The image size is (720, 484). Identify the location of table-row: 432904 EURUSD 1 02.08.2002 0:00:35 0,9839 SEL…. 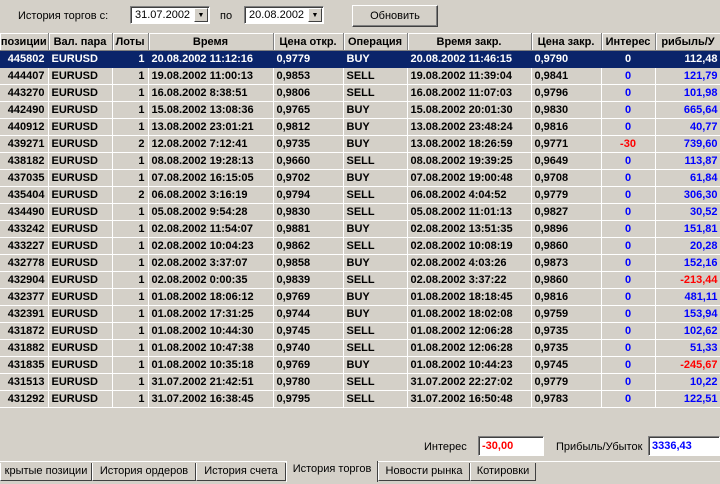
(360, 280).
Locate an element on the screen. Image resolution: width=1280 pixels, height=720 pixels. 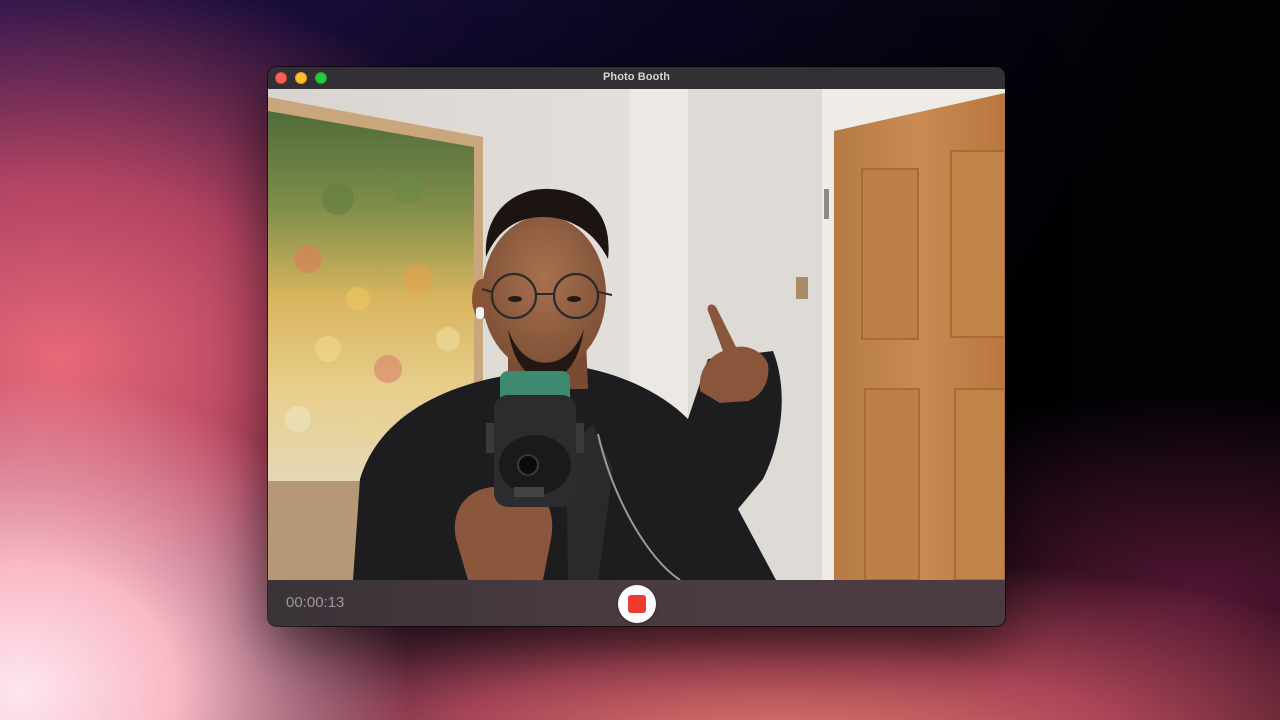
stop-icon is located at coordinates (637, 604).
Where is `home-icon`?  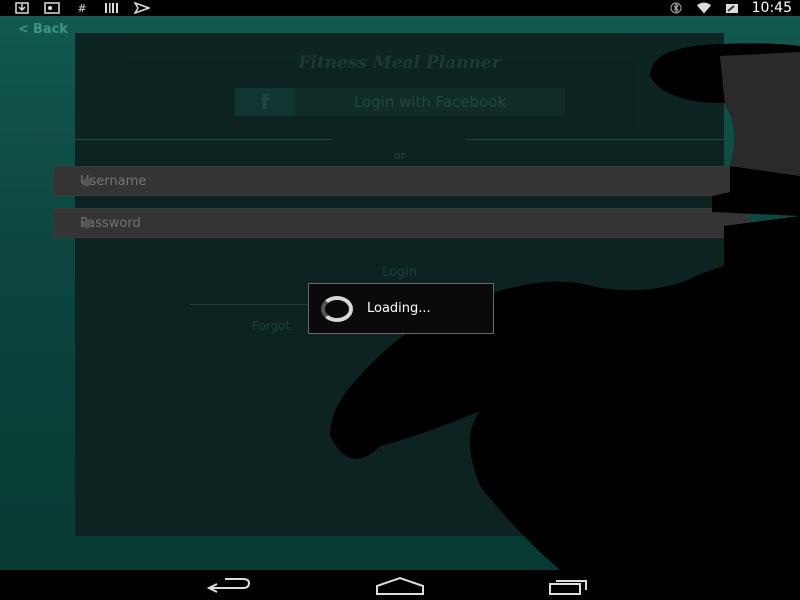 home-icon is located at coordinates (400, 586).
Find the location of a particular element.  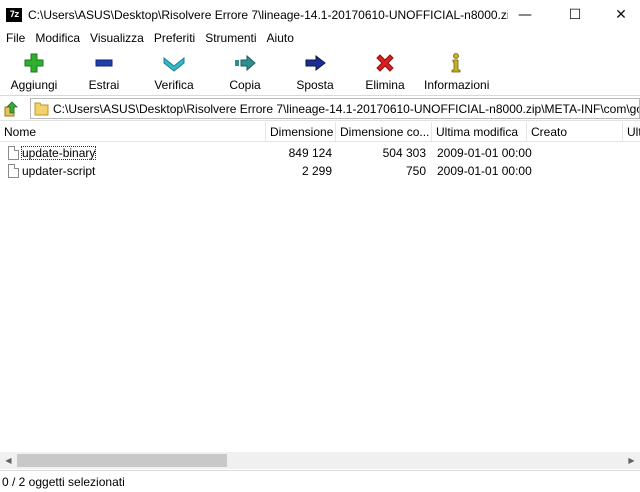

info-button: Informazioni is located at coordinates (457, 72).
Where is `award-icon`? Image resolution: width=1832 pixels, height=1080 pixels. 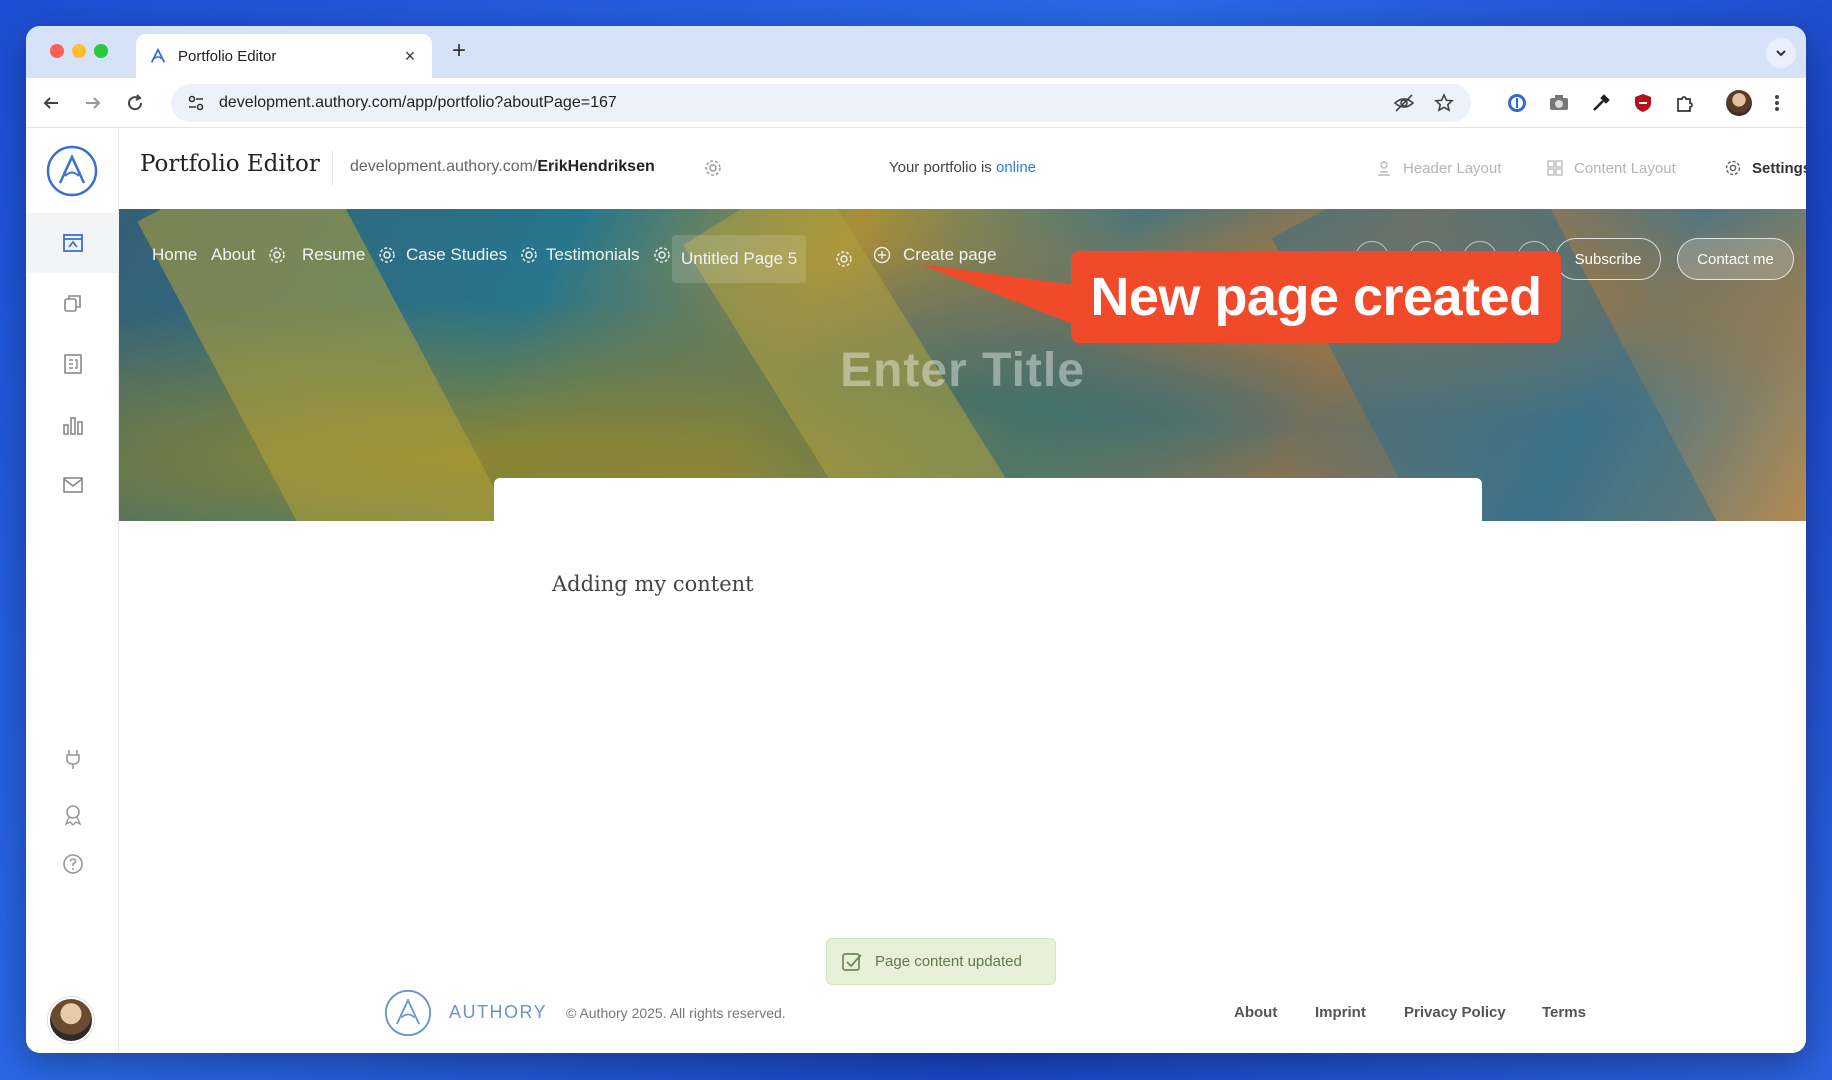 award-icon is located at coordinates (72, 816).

....

TASK TO CARRY OUT » Output the listing, starting at its first line and ending at the line containing "(360, 280).", as a Markdown table with the columns Number and Entry, one row per line and blank lines omitted. Leave the pictures out.

RESPONSE AREA »
| Number | Entry |
|---|---|
| 1 | The image size is (720, 484). Identify the location of table-row: 432904 EURUSD 1 02.08.2002 0:00:35 0,9839 SEL….  |
| 2 | (360, 280). |